___ DATA FOR THE TASK

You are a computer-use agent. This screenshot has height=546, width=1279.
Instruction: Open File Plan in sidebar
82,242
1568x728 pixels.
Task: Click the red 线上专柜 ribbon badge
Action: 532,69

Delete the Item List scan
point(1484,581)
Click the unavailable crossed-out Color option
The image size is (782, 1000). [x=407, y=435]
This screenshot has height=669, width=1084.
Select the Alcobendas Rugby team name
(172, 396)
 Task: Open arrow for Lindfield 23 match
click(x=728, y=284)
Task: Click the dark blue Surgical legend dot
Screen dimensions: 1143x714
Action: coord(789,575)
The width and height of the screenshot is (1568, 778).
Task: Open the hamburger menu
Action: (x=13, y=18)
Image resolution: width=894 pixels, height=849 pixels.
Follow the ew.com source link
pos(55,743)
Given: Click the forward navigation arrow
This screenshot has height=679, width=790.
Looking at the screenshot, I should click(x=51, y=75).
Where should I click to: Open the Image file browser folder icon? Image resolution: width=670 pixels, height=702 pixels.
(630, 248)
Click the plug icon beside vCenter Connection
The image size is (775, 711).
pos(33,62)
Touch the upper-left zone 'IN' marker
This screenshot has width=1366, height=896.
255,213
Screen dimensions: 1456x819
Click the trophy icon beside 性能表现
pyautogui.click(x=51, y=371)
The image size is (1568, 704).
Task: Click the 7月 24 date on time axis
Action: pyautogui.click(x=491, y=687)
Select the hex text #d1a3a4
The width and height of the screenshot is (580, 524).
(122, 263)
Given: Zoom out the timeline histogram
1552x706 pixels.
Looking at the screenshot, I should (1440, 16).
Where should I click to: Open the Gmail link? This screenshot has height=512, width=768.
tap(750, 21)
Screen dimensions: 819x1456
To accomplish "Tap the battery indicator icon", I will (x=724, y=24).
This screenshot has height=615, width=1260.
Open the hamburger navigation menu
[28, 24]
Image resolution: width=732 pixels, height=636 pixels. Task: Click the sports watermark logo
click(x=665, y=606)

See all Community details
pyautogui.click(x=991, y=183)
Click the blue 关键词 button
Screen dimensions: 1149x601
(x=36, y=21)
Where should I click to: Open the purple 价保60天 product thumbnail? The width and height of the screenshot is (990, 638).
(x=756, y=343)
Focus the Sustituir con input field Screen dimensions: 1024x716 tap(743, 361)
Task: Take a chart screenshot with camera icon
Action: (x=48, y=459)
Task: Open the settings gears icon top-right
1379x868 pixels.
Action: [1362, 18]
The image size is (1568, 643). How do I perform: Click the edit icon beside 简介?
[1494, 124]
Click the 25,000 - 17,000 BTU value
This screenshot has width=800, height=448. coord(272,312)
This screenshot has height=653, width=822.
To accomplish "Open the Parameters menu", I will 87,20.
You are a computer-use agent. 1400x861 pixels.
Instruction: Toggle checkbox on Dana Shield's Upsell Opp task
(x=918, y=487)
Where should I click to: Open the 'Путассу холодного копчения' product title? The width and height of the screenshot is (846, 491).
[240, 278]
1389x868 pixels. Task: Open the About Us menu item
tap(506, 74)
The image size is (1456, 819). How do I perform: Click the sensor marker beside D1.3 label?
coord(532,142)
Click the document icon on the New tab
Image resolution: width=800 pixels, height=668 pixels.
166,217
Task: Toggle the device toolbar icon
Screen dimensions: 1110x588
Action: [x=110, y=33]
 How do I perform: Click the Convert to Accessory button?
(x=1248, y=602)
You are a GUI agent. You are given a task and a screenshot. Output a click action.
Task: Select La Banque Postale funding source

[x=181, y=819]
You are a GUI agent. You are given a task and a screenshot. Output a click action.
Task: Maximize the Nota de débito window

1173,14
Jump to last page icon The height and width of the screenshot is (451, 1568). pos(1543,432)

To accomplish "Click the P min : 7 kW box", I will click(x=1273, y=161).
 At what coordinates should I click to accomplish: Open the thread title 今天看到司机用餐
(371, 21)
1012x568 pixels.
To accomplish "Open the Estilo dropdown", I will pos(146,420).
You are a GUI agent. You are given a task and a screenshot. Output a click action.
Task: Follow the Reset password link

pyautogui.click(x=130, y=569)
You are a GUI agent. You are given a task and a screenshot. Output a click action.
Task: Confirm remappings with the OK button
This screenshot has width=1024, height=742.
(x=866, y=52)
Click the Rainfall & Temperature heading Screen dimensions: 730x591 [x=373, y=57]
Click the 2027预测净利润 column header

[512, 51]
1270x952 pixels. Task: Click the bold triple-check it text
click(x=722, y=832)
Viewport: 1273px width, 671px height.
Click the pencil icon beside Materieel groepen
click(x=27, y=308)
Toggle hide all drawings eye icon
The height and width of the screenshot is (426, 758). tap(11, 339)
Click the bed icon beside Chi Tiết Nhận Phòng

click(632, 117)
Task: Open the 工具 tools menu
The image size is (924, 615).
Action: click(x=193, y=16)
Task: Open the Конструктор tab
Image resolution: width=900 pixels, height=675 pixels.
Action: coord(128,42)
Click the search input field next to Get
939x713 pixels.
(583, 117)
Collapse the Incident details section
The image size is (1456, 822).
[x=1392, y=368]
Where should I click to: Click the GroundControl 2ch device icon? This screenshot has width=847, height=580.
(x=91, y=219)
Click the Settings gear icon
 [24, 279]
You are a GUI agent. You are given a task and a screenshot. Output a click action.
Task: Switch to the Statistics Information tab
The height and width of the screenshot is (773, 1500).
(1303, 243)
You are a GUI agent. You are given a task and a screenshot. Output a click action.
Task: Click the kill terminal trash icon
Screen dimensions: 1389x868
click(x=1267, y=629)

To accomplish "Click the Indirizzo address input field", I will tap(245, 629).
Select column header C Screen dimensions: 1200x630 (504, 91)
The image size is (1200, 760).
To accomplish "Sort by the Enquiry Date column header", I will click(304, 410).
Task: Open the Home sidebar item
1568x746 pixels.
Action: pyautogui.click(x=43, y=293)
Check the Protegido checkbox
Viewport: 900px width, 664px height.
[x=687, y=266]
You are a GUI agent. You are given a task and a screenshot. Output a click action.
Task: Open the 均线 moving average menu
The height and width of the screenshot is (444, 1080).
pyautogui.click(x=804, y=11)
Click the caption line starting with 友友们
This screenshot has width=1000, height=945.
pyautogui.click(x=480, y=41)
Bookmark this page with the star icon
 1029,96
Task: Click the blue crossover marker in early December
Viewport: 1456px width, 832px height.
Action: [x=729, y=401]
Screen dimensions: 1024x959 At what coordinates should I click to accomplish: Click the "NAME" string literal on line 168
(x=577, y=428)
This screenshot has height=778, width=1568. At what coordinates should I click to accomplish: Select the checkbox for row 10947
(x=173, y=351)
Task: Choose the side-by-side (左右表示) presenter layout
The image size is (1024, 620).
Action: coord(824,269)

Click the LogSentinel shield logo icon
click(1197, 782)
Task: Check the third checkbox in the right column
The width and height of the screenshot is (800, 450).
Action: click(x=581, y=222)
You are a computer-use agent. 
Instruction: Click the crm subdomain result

______

» GOAL
Reproduce every one of the records above, line for line, with no changes.

» EXERCISE RESPONSE
You are a computer-use agent. This screenshot has height=546, width=1279.
Instruction: Open File Plan in sidebar
82,242
1568x728 pixels.
Task: Click the red 线上专柜 ribbon badge
Action: 532,69

Delete the Item List scan
point(1484,581)
Click the unavailable crossed-out Color option
The image size is (782, 1000). [x=407, y=435]
This screenshot has height=669, width=1084.
Select the Alcobendas Rugby team name
(172, 396)
 Task: Open arrow for Lindfield 23 match
click(x=728, y=284)
Task: Click the dark blue Surgical legend dot
Screen dimensions: 1143x714
Action: coord(789,575)
The width and height of the screenshot is (1568, 778).
Task: Open the hamburger menu
Action: (x=13, y=18)
Image resolution: width=894 pixels, height=849 pixels.
Follow the ew.com source link
pos(55,743)
Given: Click the forward navigation arrow
This screenshot has height=679, width=790.
Looking at the screenshot, I should click(x=51, y=75).
Where should I click to: Open the Image file browser folder icon? Image resolution: width=670 pixels, height=702 pixels.
(630, 248)
Click the plug icon beside vCenter Connection
The image size is (775, 711).
pos(33,62)
Touch the upper-left zone 'IN' marker
This screenshot has width=1366, height=896.
255,213
Screen dimensions: 1456x819
Click the trophy icon beside 性能表现
pyautogui.click(x=51, y=371)
The image size is (1568, 704).
Task: Click the 7月 24 date on time axis
Action: pyautogui.click(x=491, y=687)
Select the hex text #d1a3a4
The width and height of the screenshot is (580, 524).
(122, 263)
Given: Zoom out the timeline histogram
1552x706 pixels.
Looking at the screenshot, I should (1440, 16).
Where should I click to: Open the Gmail link? This screenshot has height=512, width=768.
tap(750, 21)
Screen dimensions: 819x1456
To accomplish "Tap the battery indicator icon", I will (x=724, y=24).
This screenshot has height=615, width=1260.
Open the hamburger navigation menu
[28, 24]
Image resolution: width=732 pixels, height=636 pixels. Task: Click the sports watermark logo
click(x=665, y=606)

See all Community details
pyautogui.click(x=991, y=183)
Click the blue 关键词 button
Screen dimensions: 1149x601
(x=36, y=21)
Where should I click to: Open the purple 价保60天 product thumbnail? The width and height of the screenshot is (990, 638).
(x=756, y=343)
Focus the Sustituir con input field Screen dimensions: 1024x716 tap(743, 361)
Task: Take a chart screenshot with camera icon
Action: (x=48, y=459)
Task: Open the settings gears icon top-right
1379x868 pixels.
Action: [1362, 18]
The image size is (1568, 643). How do I perform: Click the edit icon beside 简介?
[1494, 124]
Click the 25,000 - 17,000 BTU value
This screenshot has width=800, height=448. coord(272,312)
This screenshot has height=653, width=822.
To accomplish "Open the Parameters menu", I will 87,20.
You are a computer-use agent. 1400x861 pixels.
Instruction: Toggle checkbox on Dana Shield's Upsell Opp task
(x=918, y=487)
Where should I click to: Open the 'Путассу холодного копчения' product title? The width and height of the screenshot is (846, 491).
[240, 278]
1389x868 pixels. Task: Open the About Us menu item
tap(506, 74)
The image size is (1456, 819). How do I perform: Click the sensor marker beside D1.3 label?
coord(532,142)
Click the document icon on the New tab
Image resolution: width=800 pixels, height=668 pixels.
166,217
Task: Toggle the device toolbar icon
Screen dimensions: 1110x588
Action: [x=110, y=33]
 How do I perform: Click the Convert to Accessory button?
(x=1248, y=602)
You are a GUI agent. You are given a task and a screenshot. Output a click action.
Task: Select La Banque Postale funding source

[x=181, y=819]
You are a GUI agent. You are given a task and a screenshot. Output a click action.
Task: Maximize the Nota de débito window

1173,14
Jump to last page icon The height and width of the screenshot is (451, 1568). pos(1543,432)

To accomplish "Click the P min : 7 kW box", I will click(x=1273, y=161).
 At what coordinates should I click to accomplish: Open the thread title 今天看到司机用餐
(371, 21)
1012x568 pixels.
To accomplish "Open the Estilo dropdown", I will pos(146,420).
You are a GUI agent. You are given a task and a screenshot. Output a click action.
Task: Follow the Reset password link

pyautogui.click(x=130, y=569)
You are a GUI agent. You are given a task and a screenshot. Output a click action.
Task: Confirm remappings with the OK button
This screenshot has width=1024, height=742.
(x=866, y=52)
Click the Rainfall & Temperature heading Screen dimensions: 730x591 [x=373, y=57]
Click the 2027预测净利润 column header

[512, 51]
1270x952 pixels. Task: Click the bold triple-check it text
click(x=722, y=832)
Viewport: 1273px width, 671px height.
Click the pencil icon beside Materieel groepen
click(x=27, y=308)
Toggle hide all drawings eye icon
The height and width of the screenshot is (426, 758). tap(11, 339)
Click the bed icon beside Chi Tiết Nhận Phòng

click(632, 117)
Task: Open the 工具 tools menu
The image size is (924, 615).
Action: click(x=193, y=16)
Task: Open the Конструктор tab
Image resolution: width=900 pixels, height=675 pixels.
Action: coord(128,42)
Click the search input field next to Get
939x713 pixels.
(583, 117)
Collapse the Incident details section
The image size is (1456, 822).
[x=1392, y=368]
Where should I click to: Click the GroundControl 2ch device icon? This screenshot has width=847, height=580.
(x=91, y=219)
Click the Settings gear icon
 [24, 279]
You are a GUI agent. You are given a task and a screenshot. Output a click action.
Task: Switch to the Statistics Information tab
The height and width of the screenshot is (773, 1500).
(1303, 243)
You are a GUI agent. You are given a task and a screenshot. Output a click action.
Task: Click the kill terminal trash icon
Screen dimensions: 1389x868
click(x=1267, y=629)

To accomplish "Click the Indirizzo address input field", I will tap(245, 629).
Select column header C Screen dimensions: 1200x630 (504, 91)
The image size is (1200, 760).
To accomplish "Sort by the Enquiry Date column header", I will click(304, 410).
Task: Open the Home sidebar item
1568x746 pixels.
Action: pyautogui.click(x=43, y=293)
Check the Protegido checkbox
Viewport: 900px width, 664px height.
[x=687, y=266]
You are a GUI agent. You are given a task and a screenshot. Output a click action.
Task: Open the 均线 moving average menu
The height and width of the screenshot is (444, 1080).
pyautogui.click(x=804, y=11)
Click the caption line starting with 友友们
This screenshot has width=1000, height=945.
pyautogui.click(x=480, y=41)
Bookmark this page with the star icon
 1029,96
Task: Click the blue crossover marker in early December
Viewport: 1456px width, 832px height.
Action: [x=729, y=401]
Screen dimensions: 1024x959 At what coordinates should I click to accomplish: Click the "NAME" string literal on line 168
(x=577, y=428)
This screenshot has height=778, width=1568. At what coordinates should I click to accomplish: Select the checkbox for row 10947
(x=173, y=351)
Task: Choose the side-by-side (左右表示) presenter layout
The image size is (1024, 620).
Action: coord(824,269)

Click the LogSentinel shield logo icon
click(1197, 782)
Task: Check the third checkbox in the right column
The width and height of the screenshot is (800, 450).
Action: click(x=581, y=222)
You are a computer-use agent. 
Instruction: Click the crm subdomain result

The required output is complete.